2025 yılı bütçe görüşmeleri başladı
TBMM Plan ve Bütçe Komisyonu toplandı, 2025 yılı bütçesi ve Sayıştay raporları üzerinde görüşmelere başlandı.
Fotoğraf: AA
TBMM Plan ve Bütçe Komisyonunda, 2025 Yılı Merkezi Yönetim Bütçe Kanunu Teklifi ve 2023 Yılı Merkezi Yönetim Kesin Hesap Kanunu Teklifi'nin geneli ile Sayıştay raporları üzerinde görüşmelere başlandı.
Komisyon, AKP Samsun Milletvekili Mehmet Muş başkanlığında toplandı.
Cumhurbaşkanı Yardımcısı Cevdet Yılmaz'ın katıldığı komisyonda, milletvekilleri değerlendirmelerde bulunuyor.
CHP'Lİ TÜRELİ: DIŞ DİNAMİK DEĞİL BİLİNÇLİ BİR SONUÇ
TBMM Plan ve Bütçe Komisyonu CHP Grup Sözcüsü ve İzmir Milletvekili Rahmi Aşkın Türeli, bütçenin geneli üzerine yapılan görüşmelerde; "Dezenflasyon sürecine baktığımızda bu noktaya nasıl geldik?
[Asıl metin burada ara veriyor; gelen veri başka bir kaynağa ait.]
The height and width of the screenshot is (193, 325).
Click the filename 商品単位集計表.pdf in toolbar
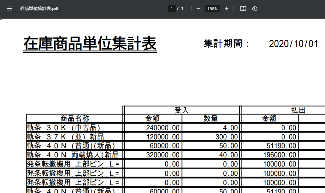pos(39,9)
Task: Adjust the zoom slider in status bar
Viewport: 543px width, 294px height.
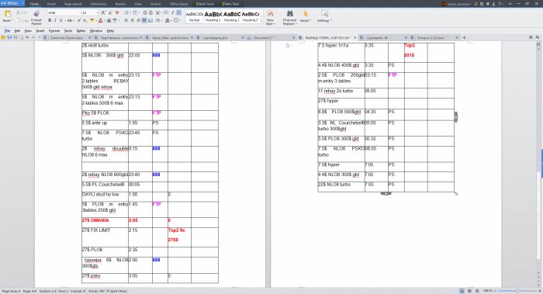Action: pos(517,291)
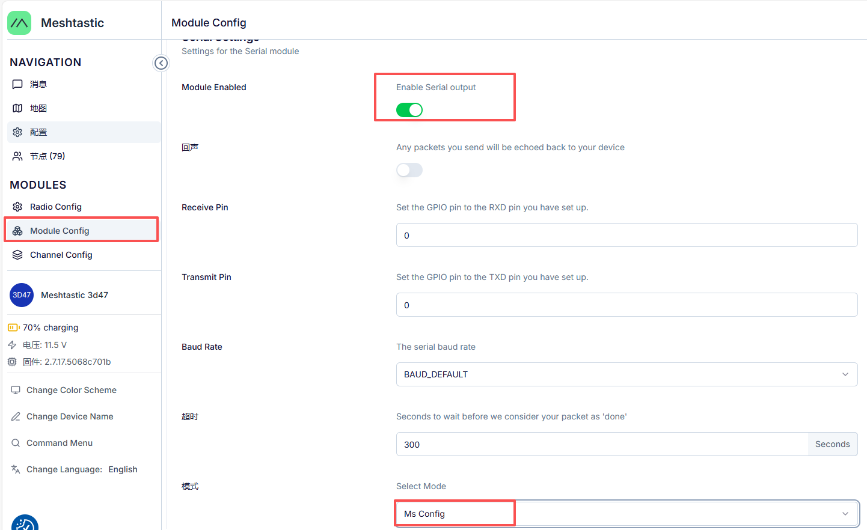867x530 pixels.
Task: Turn on the echo packets toggle
Action: pyautogui.click(x=409, y=170)
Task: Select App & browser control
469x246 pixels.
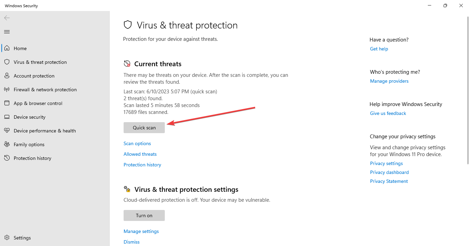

Durup dururken Türkiye ‘Bir dezenflasyon süreci, orta vadeli programda enflasyonu indirelim’ demedi. Bu da bilinçli bir tercihti. Bu, Cumhurbaşkanının ‘Faiz sebep, enflasyon neticedir’ tezinin ortaya çıkardığı bir sonuçtur. Hiç kendimizi aldatmayalım, dış dinamik falan değil. Bilinçli olarak ekonomiyi hızlandırmak açısından verilmiş bir şeydir ama maliyeti çok yüksek olmuştur" dedi.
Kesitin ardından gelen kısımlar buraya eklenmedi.